Description of Problem: Customer with 2000 node Beowulf cluster needs to define ~2000 NFS exports through cluadmin, but is prevented from doing so by a hard limit in the code. --copied from tech-list-- A few things to note: - The max size of /etc/cluster.conf is 1MB (due to the fixed size of the space for configuration data in the shared partition). This can be increased, but that's not the problem... - Consider the following unreadable TCL code: proc _nextexportID { serviceID deviceID } { # started w/ _nextclientID set ids [lsort -integer [_listexportIDs $serviceID $deviceID ]] for {set i 0} {$i < 200} {incr i} { if { -1 == [lsearch -exact $ids $i] } { return $i } } } proc _nextclientID { serviceID deviceID exportID } { # started w/ _nextdeviceID set ids [lsort -integer [_listclientIDs $serviceID $deviceID $exportID ]] for {set i 0} {$i < 200} {incr i} { if { -1 == [lsearch -exact $ids $i] } { return $i } } } Looks like the original author coded a hard limitation. We can, of course, change this, but we wouldn't be able to have an erratum out any time soon - QA is quite backed up doing security errata; a bugfix erratum won't appear high on their radar. Hand-editing /etc/cluster.conf is a _bad_ idea, but it _is_ possible to do, as long as the file size <= 1048576 bytes. That leaves about 500 bytes per export, which should be reasonable. --- end --- Please increase (to at least 2000) or remove these limitations, thanks.
Patch looks clean.
Oops - updated wrong bugzilla.
I tested cluadmin with a change of the max to 10k. It runs but is *very* slow, especially when displaying single mounts with several thousand exports each. Be aware that service starts can take up to (n * 120) seconds (where n is the number of exports) if DNS is misbehaving and clients' hostnames/IP addresses are not present in /etc/hosts. For large numbers of exports, I recommend increasing the quorum daemon's ping interval, as well as having all clients' hostnames and IP addresses listed in /etc/hosts.

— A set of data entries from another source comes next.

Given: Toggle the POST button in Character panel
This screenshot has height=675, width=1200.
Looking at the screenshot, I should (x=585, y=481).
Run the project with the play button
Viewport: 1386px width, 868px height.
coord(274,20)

Currently, to start one service with one export and 2005 clients, it takes about 3 hours to start. Clients are all in /etc/hosts. What is the recommended value to change the quorum ping interval?

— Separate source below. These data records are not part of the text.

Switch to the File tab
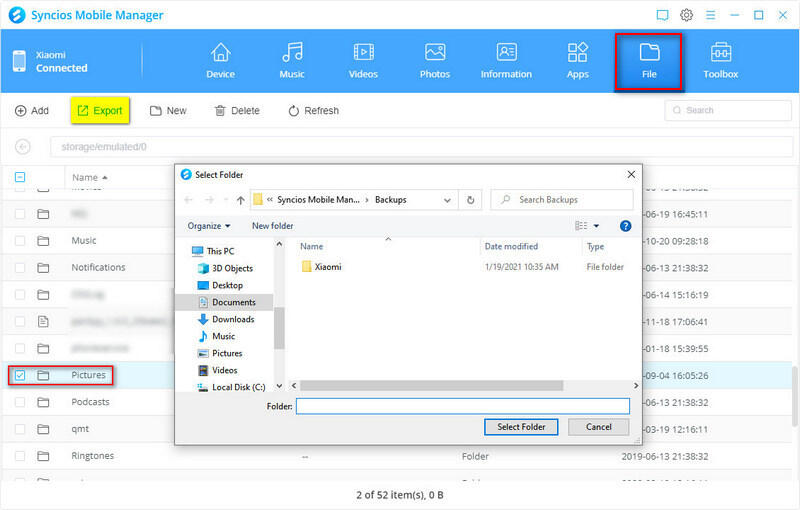 point(649,60)
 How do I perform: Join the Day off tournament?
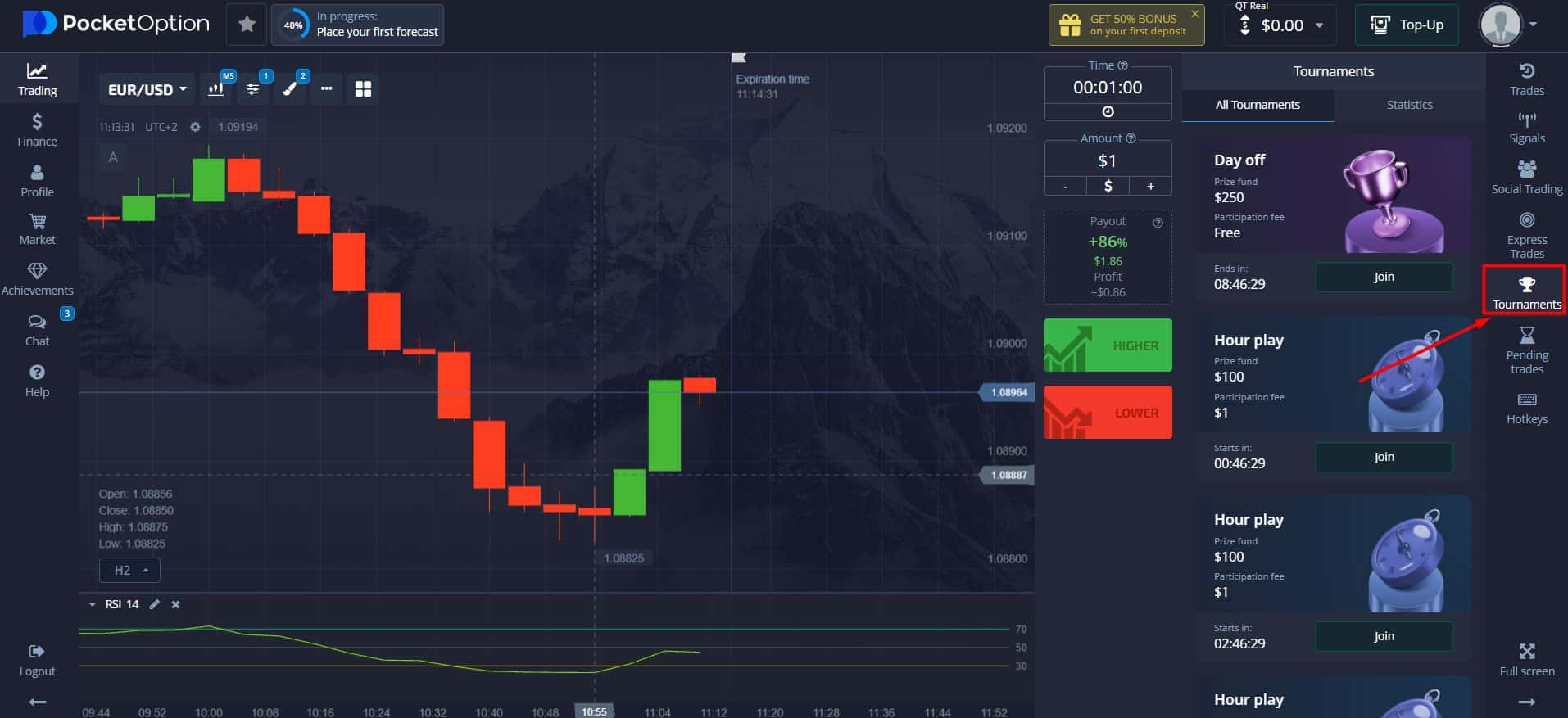[1384, 277]
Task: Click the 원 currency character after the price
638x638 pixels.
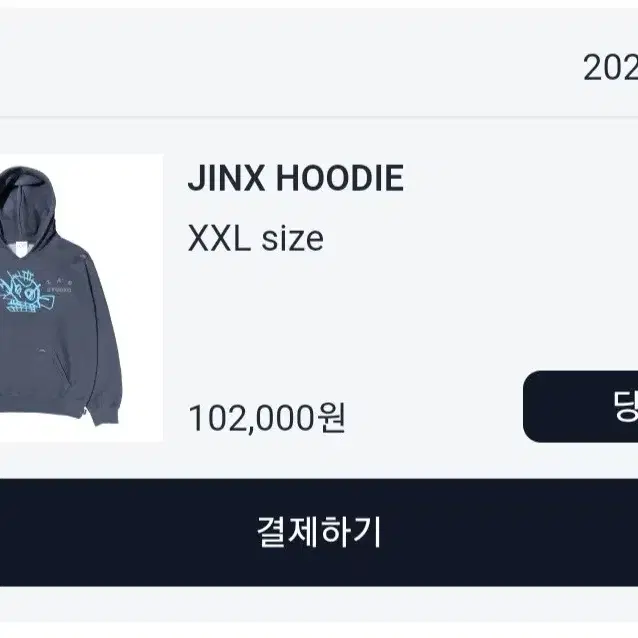Action: [332, 417]
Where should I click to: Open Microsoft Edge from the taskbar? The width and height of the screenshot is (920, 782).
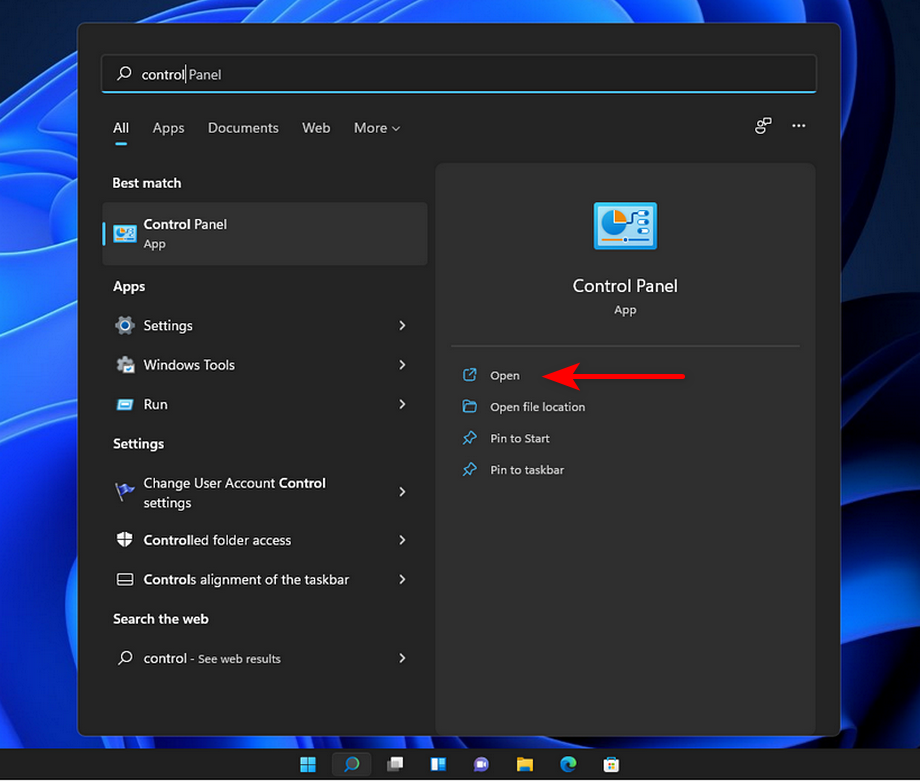click(x=567, y=763)
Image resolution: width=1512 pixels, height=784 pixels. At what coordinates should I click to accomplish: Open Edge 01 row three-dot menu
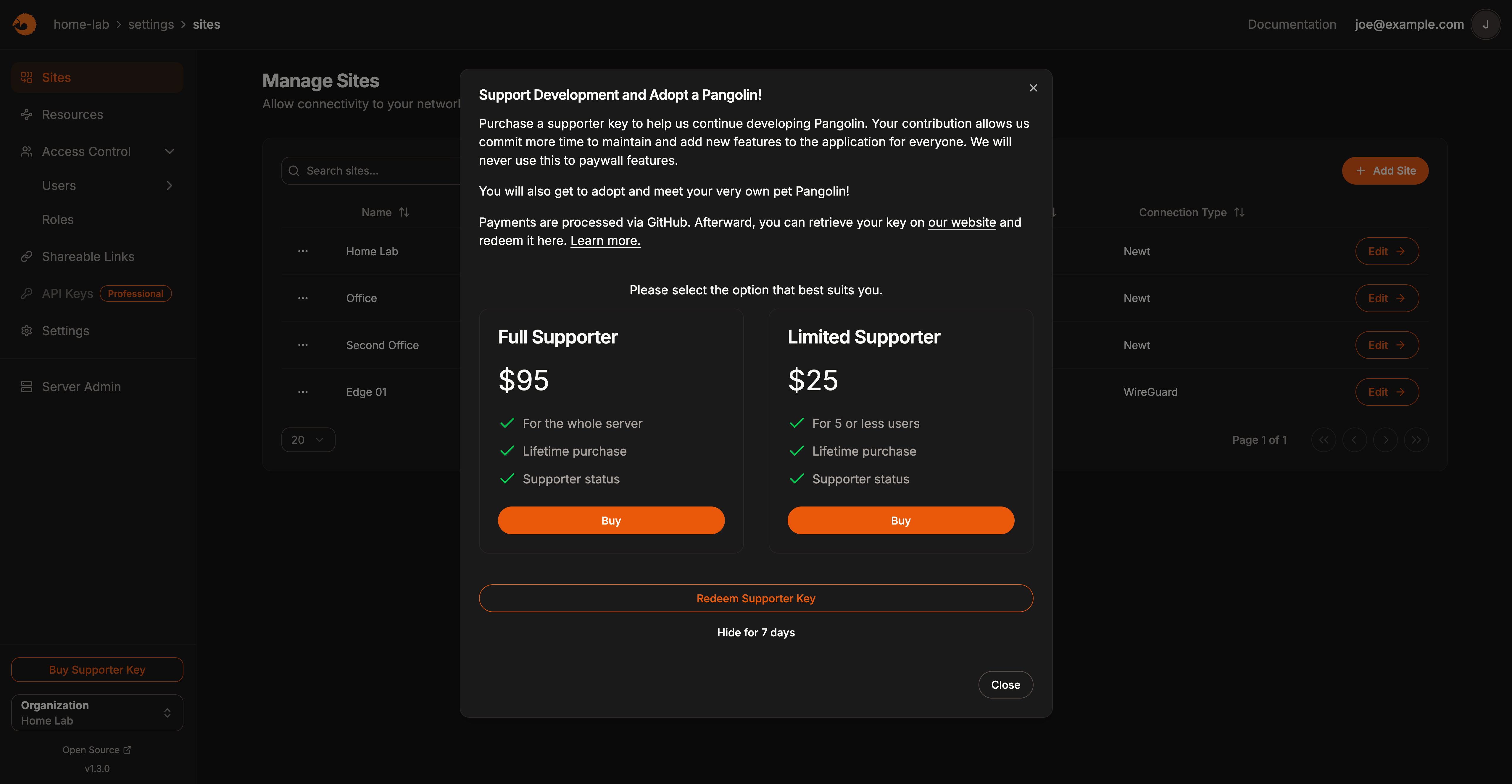tap(303, 392)
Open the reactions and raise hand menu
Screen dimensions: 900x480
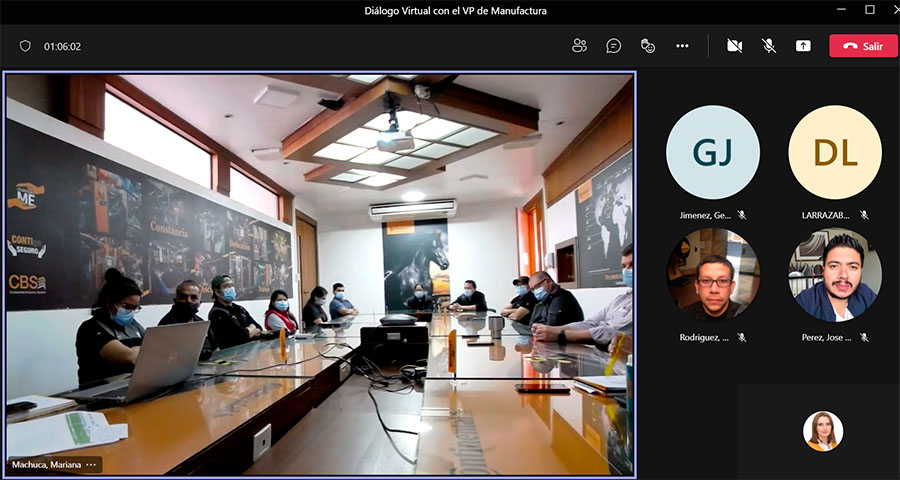[x=648, y=46]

4 should be fine; sorry for the delay. Also, try using netgroups if you haven't already done so (Red Hat Support should be sending you a netgroup file to try...). I am under the impression that this is all caused by wildcards not working, and would like to know what scenarios you have proven this to be true, as well as on what versions of clumanager. For instance, certain problems in clumanager 1.0.11 specifically surrounding wildcarded NFS exports were fixed in 1.0.16-7 and I was wondering if you were possibly using 1.0.11-1 when you saw the 'Stale NFS file handle...' errors.
Follow-up. Observations from testing: There are performance problems in clumanager's DB management code as well as scalability problems with the way clumanager uses exportfs making the use of 2000+ exports prohibitively slow. After applying several optimizations, the speed of the DB management code improved significantly (ie, took less than half the time per query), but this was not sufficient to alleviate the problem in itself. Known Solution: Use IP wildcards, hostname wildcards, or netgroups to reduce the number of exports. Use of netgroups solved the problem in this case. Resolution: Since there are currently multiple solutions, I see this as a feature request for now. Will escalate if it becomes a more severe problem.
I'll leave this as a potential limitation to 1.0.x. Because the speed is prohibitively slow when scaling to large numbers (probably due to the TCL->C conversion), I'll encourage people to use wildcards or netgroups for now. In the case this bug report was filed, netgroups were used to make up for the slowness.